The Das Keyboard Prime 13 Mechanical Keyboard

The Das Keyboard Prime 13 shares the same postmodern design of the Das Keyboard 4 Professional, with an aluminum top cover and a plastic lower frame. The company logo is printed at the top right corner of the aluminum cover, in only white color this time. In essence, the Das Keyboard Prime 13 is aesthetically almost the same as the Das Keyboard 4 Professional, except from the missing sound volume wheel and the multimedia buttons. However, beyond aesthetics, there are several practical differences between the two keyboards.

We received the US layout version of the Das Keyboard Prime 13. It is a standard 104-key keyboard that fully adheres to the ANSI layout, with a normal bottom row. The bottom row of the keyboard has a 6.25× Spacebar and seven 1.25× bottom row keys. The left "Windows" key has the Das Keyboard company logo printed on it. The right "Windows" key has been replaced with the "Fn" key that can be used to access advanced functions via keystrokes.

The keycaps of the Das Keyboard Prime 13 have laser etched characters that, in comparison to the Das Keyboard 4 Professional, are significantly larger and moved towards the top center of the keycap. This was the reasonable thing for the designer to do, as the Das Keyboard Prime 13 features LED lighting and reasonably sized characters right above the position of the LED are a necessity.

• GIVEN INFORMATION:
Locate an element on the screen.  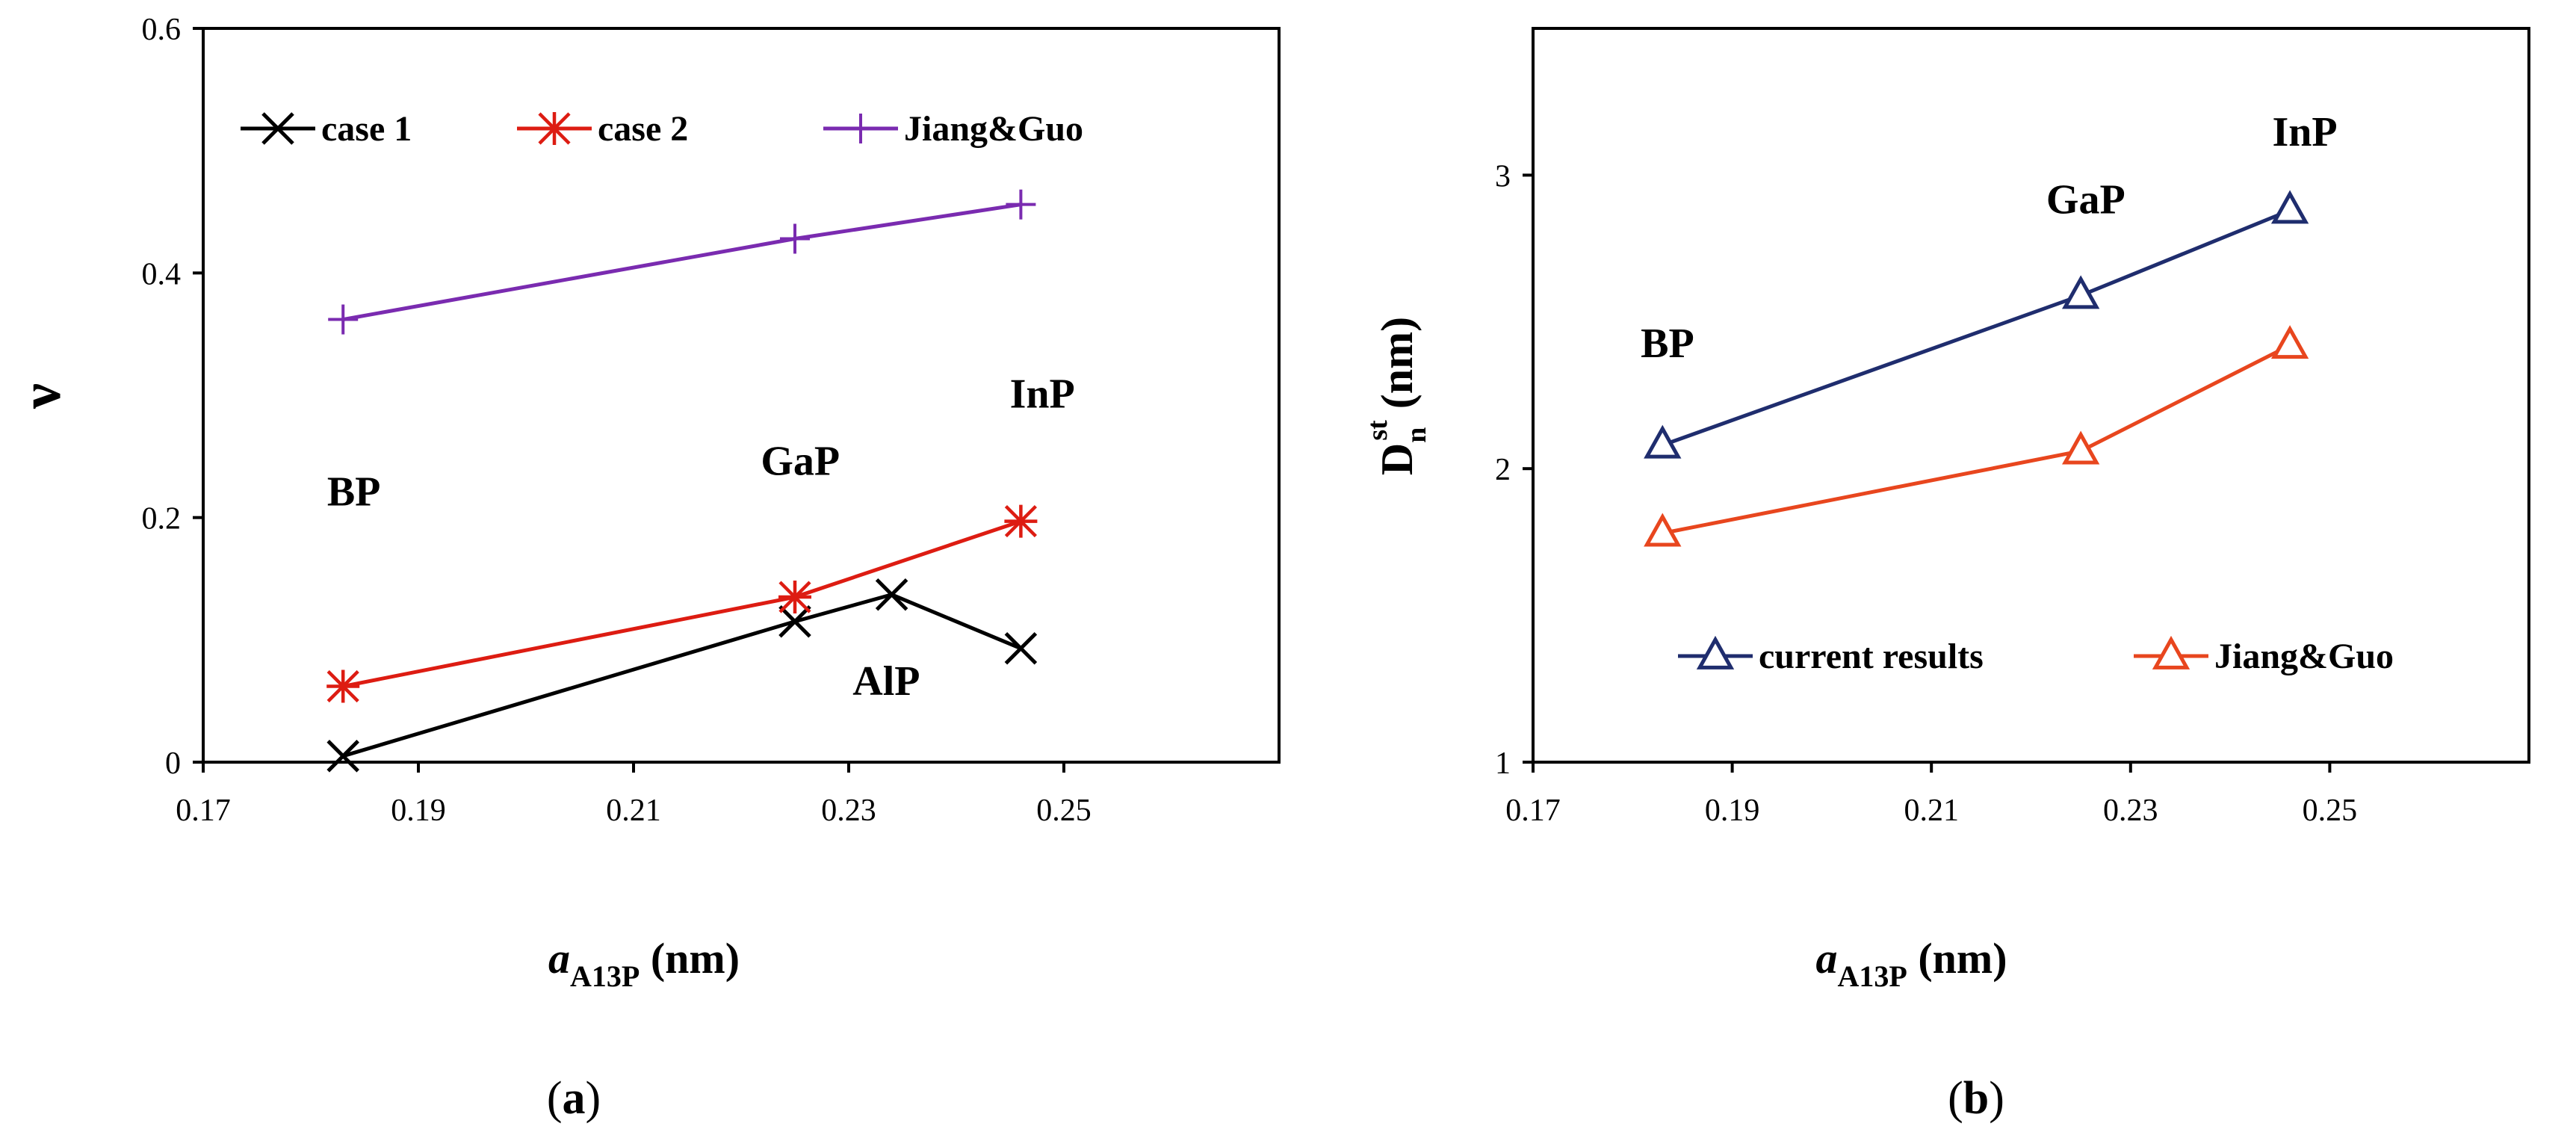
y-tick-label: 0.4 is located at coordinates (162, 274).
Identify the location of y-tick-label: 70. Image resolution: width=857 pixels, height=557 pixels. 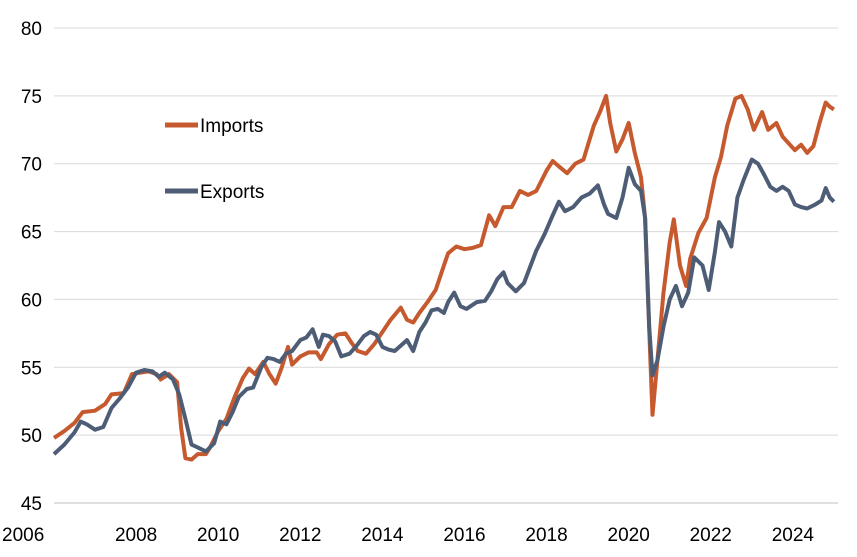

• TASK OBJECTIVE:
Please turn the paragraph of the keyboard review that begins "We received the US layout version" into a short bulleted list that keeps its main facts. The data is separate material, unrelated to the keyboard review.

• WRITTEN ANSWER:
- US layout version of the Das Keyboard Prime 13
- Standard 104-key keyboard, fully ANSI, with a normal bottom row
- Bottom row: a 6.25× Spacebar and seven 1.25× keys
- Left "Windows" key bears the Das Keyboard company logo
- Right "Windows" key replaced by an "Fn" key for advanced functions via keystrokes